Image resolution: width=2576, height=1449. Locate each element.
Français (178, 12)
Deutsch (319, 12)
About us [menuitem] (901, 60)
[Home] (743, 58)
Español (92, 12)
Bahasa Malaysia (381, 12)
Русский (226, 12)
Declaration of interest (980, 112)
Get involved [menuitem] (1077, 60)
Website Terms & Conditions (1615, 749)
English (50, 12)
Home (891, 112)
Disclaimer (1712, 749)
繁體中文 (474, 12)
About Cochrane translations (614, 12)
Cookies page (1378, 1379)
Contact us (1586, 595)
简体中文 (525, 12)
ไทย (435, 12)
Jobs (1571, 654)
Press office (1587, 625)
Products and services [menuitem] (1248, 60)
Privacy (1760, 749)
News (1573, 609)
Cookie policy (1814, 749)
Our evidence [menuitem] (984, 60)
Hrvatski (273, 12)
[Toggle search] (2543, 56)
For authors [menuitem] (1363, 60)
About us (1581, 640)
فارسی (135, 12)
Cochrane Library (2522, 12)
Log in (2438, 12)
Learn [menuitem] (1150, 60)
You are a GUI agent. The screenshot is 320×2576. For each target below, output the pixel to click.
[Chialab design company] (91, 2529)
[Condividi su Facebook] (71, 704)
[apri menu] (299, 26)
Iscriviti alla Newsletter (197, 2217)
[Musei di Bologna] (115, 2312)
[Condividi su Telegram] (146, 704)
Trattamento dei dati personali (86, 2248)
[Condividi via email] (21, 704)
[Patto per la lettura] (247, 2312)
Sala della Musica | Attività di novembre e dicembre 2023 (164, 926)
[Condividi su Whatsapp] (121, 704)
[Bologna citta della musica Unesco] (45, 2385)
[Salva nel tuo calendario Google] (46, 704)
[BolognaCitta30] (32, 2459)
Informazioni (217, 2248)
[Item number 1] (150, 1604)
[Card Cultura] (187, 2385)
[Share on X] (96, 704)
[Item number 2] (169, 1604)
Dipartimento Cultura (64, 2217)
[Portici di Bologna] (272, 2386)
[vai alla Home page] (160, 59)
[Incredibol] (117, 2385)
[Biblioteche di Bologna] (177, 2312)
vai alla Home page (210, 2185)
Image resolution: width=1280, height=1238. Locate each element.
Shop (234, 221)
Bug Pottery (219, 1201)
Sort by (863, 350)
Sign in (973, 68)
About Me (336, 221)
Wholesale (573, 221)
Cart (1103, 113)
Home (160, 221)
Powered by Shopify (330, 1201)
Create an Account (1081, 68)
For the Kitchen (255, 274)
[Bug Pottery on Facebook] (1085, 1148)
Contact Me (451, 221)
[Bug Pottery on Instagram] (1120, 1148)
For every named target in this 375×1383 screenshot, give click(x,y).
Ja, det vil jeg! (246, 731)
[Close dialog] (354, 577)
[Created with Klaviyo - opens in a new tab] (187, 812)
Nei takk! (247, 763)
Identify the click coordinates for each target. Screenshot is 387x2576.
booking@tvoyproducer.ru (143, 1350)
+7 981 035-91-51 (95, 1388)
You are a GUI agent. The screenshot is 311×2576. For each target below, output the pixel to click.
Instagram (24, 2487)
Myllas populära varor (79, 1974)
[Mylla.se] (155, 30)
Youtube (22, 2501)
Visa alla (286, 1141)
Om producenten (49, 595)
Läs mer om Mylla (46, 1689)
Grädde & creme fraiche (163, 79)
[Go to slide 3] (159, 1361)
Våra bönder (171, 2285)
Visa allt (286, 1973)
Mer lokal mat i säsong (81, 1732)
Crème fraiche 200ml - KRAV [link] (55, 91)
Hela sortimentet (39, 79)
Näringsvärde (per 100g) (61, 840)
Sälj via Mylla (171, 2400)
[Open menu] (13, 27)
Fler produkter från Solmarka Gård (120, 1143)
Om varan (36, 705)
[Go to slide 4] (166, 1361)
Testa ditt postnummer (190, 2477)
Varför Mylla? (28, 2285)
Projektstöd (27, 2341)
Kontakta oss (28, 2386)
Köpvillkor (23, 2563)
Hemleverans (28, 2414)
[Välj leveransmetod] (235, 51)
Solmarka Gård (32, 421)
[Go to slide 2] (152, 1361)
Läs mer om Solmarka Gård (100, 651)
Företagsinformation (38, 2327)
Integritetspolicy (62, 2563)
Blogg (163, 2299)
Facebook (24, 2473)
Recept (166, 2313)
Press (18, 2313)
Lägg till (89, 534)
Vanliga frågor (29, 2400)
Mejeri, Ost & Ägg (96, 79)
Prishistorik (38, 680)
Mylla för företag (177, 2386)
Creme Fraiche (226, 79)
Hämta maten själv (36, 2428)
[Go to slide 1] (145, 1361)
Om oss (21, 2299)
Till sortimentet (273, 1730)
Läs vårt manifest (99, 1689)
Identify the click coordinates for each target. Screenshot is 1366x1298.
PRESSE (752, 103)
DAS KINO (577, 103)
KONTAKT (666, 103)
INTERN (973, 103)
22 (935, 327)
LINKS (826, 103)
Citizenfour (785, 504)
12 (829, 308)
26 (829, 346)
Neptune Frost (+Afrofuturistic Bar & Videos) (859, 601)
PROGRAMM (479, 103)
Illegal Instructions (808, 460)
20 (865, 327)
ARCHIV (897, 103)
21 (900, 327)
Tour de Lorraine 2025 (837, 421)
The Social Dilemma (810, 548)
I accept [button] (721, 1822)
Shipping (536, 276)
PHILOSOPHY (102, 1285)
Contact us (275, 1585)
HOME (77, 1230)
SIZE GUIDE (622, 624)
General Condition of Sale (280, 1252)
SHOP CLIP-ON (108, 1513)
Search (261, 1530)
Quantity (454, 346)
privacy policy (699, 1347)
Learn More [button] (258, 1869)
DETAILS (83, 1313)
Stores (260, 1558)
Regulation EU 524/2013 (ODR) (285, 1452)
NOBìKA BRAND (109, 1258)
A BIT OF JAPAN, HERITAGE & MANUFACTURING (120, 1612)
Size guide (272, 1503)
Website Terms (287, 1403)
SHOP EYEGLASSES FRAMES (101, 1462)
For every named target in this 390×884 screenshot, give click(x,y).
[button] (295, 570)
______________________________
Problem details =
Without changing anything, quote the lines from the top of the data to the line that contains "Declaration of interest (980, 112)", including that line.

Result of this exercise =
Image resolution: width=2576, height=1449. Locate each element.
Français (178, 12)
Deutsch (319, 12)
About us [menuitem] (901, 60)
[Home] (743, 58)
Español (92, 12)
Bahasa Malaysia (381, 12)
Русский (226, 12)
Declaration of interest (980, 112)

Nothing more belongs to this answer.